FIG. 7 is a table of yarn spinning conditions and the numbers of times of yarn breakage in each of an example and a comparative example of the present invention.
FIG. 8 is a partial enlarged cross section of an exhaust ring and an adjustment ring having a notch mechanism of a modification.
FIG. 9 is a perspective view of an exhaust ring and an adjustment ring of another modification.
FIG. 10 is a perspective view of an exhaust ring and an adjustment ring of another modification.
FIG. 11 is a cross section of an exhaust ring and an adjusting member of a modification.

DESCRIPTION OF THE PREFERRED EMBODIMENTS

The following will describe an embodiment of the present invention. FIG. 1 is a cross section of a melt spinning device of the present embodiment. FIG. 2 is a partial enlarged view of FIG. 1. The descriptions below assume that the up-down direction and the front-back direction in FIG. 1 are the up-down direction and the front-back direction of the melt spinning device of the present embodiment.
The melt spinning device 1 of the present embodiment includes members such as a spinning unit 2, a cooling unit 3, and an oil guide 4. The spinning unit 2 includes a spinning beam 10 and pack housings 11 attached to the spinning beam 10. To the pack housings 11, spinning packs 12 are attached, respectively. The pack housings 11 (spinning packs 12) are staggered to form two lines along the direction orthogonal to the plane of FIG. 1. To the spinning pack 12 attached to each pack housing 11, molten polymer is supplied from an unillustrated pipe or the like in the spinning beam 10.
Each spinning pack 12 has, at its lower end portion, a spinneret 13 in which nozzle holes 14 are formed. FIG. 3 is a bottom view of the spinneret 13. The spinneret 13 may be a spinneret in which each nozzle hole 14 is circular in cross section as shown in FIG. 3(a) or a spinneret in which each nozzle hole 14 is non-circular in cross section as shown in FIG. 3(b).
The spinning pack 12 spins out the supplied molten polymer through each nozzle hole 14 of the spinneret 13. The polymer spun out from the nozzle holes 14 is cooled at the later-described cooling unit 3 and becomes filaments f. To put it differently, one multi-filament yarn Y formed of plural filaments f is spun out from one spinneret 13. As shown in FIG. 3(a), when each nozzle hole 14 is circular in cross section, each spun-out filament f is circular in cross section, too. In the meanwhile, when each nozzle hole 14 is non-circular in cross section as shown in FIG. 3(b), each spun-out filament f is non-circular in accordance with the cross section of each nozzle hole 14. The spinneret 13 shown in FIG. 3(b) is used for producing filaments f which are non-circular in cross section.
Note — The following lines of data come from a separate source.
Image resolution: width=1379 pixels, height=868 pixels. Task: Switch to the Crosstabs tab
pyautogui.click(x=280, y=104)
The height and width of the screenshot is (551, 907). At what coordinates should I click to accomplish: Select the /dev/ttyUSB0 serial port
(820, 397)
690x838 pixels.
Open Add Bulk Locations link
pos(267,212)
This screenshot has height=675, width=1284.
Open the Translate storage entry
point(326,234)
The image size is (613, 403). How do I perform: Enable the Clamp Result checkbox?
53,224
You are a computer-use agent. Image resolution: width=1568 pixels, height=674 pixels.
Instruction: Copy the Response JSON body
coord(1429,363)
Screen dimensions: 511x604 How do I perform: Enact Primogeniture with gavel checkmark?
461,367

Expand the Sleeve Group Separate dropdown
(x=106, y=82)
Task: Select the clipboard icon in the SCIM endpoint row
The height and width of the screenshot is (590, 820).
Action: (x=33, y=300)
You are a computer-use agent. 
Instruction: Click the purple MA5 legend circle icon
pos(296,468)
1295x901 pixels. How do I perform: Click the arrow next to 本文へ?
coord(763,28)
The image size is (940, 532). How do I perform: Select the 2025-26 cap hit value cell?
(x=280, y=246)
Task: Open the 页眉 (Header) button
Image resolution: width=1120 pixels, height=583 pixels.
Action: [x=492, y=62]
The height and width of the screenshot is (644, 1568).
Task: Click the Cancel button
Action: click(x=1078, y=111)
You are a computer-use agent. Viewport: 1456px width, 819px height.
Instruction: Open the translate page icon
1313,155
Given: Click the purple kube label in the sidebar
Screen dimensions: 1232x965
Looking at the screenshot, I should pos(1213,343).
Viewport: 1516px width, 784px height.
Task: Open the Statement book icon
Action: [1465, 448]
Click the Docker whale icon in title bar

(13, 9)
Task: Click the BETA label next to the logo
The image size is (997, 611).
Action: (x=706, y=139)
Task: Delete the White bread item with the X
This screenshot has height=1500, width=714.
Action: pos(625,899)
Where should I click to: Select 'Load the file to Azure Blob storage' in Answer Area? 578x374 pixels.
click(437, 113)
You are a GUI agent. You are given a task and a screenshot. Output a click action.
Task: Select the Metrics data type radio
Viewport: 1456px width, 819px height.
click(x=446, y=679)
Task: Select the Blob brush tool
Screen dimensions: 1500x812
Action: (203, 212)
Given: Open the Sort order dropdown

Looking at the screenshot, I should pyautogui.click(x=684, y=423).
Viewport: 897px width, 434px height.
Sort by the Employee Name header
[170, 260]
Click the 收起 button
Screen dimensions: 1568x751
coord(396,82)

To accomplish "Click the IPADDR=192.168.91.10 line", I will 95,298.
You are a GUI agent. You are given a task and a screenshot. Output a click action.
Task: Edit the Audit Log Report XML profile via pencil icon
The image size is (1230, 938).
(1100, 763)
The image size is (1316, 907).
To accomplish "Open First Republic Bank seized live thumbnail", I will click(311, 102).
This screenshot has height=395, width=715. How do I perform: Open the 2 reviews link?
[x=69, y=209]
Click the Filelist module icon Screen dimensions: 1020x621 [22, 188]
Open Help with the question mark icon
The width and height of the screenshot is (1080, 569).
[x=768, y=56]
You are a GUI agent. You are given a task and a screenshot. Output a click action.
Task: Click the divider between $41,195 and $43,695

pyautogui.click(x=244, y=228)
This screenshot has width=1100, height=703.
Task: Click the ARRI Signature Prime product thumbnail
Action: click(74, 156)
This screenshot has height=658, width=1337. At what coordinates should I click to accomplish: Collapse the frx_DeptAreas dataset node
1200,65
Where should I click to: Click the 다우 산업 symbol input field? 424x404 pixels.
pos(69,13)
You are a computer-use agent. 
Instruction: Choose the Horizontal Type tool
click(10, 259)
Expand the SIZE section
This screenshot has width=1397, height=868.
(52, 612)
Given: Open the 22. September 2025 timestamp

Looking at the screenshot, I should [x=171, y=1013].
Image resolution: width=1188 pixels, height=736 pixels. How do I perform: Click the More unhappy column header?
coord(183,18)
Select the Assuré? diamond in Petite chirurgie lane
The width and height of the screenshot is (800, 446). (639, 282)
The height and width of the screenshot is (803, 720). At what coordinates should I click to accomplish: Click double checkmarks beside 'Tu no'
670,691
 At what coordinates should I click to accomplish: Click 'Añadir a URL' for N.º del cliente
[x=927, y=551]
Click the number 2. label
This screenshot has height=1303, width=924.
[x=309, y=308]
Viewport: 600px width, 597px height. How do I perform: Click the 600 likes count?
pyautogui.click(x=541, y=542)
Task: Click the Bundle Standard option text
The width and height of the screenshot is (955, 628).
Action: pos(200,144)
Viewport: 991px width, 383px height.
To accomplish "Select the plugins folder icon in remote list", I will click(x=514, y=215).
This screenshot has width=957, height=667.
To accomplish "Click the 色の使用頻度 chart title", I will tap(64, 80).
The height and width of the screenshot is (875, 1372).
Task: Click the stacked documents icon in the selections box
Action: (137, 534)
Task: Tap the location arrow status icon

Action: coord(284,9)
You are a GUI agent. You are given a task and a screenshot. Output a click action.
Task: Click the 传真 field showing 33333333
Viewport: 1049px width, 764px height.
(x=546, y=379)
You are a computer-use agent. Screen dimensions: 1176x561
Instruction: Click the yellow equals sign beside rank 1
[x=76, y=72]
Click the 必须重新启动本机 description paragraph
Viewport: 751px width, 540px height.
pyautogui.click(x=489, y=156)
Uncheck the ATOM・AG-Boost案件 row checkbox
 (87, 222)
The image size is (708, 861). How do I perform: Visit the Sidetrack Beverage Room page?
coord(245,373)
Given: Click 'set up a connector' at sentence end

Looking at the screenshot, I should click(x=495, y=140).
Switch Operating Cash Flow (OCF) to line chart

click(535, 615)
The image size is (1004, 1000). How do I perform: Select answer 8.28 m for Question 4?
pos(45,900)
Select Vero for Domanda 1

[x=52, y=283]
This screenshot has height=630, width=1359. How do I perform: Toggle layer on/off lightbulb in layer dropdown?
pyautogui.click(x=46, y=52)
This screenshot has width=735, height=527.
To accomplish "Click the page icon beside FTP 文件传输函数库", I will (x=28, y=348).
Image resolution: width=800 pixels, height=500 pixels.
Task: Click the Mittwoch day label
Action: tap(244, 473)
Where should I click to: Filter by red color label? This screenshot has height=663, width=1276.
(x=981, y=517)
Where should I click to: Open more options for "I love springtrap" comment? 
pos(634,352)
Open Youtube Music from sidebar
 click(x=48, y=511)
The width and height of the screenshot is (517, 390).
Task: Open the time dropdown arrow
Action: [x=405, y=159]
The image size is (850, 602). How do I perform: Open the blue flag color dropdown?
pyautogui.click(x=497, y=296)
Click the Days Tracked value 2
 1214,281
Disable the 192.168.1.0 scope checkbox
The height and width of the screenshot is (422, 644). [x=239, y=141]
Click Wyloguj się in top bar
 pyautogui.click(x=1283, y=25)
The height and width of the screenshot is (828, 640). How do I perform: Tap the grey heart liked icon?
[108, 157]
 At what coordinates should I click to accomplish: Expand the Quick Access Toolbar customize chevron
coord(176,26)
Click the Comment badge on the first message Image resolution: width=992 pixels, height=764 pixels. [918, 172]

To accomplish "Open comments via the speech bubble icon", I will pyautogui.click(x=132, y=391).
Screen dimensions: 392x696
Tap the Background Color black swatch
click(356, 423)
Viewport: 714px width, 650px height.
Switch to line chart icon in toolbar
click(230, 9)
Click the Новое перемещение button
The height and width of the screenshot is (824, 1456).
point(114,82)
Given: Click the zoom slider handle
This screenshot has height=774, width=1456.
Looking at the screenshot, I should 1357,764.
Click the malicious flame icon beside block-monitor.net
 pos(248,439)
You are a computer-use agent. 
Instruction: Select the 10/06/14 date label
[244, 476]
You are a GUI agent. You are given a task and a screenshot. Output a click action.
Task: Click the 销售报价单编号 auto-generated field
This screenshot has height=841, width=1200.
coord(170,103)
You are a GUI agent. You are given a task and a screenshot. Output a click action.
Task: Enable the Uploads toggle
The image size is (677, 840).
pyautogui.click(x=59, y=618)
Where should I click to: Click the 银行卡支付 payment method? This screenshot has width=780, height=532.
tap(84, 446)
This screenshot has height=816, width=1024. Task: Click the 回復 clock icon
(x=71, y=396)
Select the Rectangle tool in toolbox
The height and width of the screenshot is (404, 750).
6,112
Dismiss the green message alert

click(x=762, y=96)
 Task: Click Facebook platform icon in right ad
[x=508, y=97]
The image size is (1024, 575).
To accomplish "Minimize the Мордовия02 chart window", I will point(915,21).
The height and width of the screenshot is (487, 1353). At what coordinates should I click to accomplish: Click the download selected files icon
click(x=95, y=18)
As shown in FIG. 1 and FIG. 2, in the present embodiment, the spinneret 13 is provided to slightly protrude downward as compared to the lower surface of the spinning beam 10, and the lower surface (polymer discharging surface 13a) of the spinneret 13 where the nozzle holes 14 are formed is provided below the lower surface of the spinning beam 10. With this structure, the polymer discharging surface 13a of the spinneret 13 is easily cooled. In the present embodiment, to restrain the cooling of the polymer discharging surface 13a, a metal plate-shaped heater 15 is fixed to a lower end portion of the spinning beam 10. At a part of this heater 15 which part is directly below the spinning pack 12, a through hole is formed. The yarn Y spun out from the spinneret 13 passes through the through hole of the heater 15 and heads toward the cooling unit 3.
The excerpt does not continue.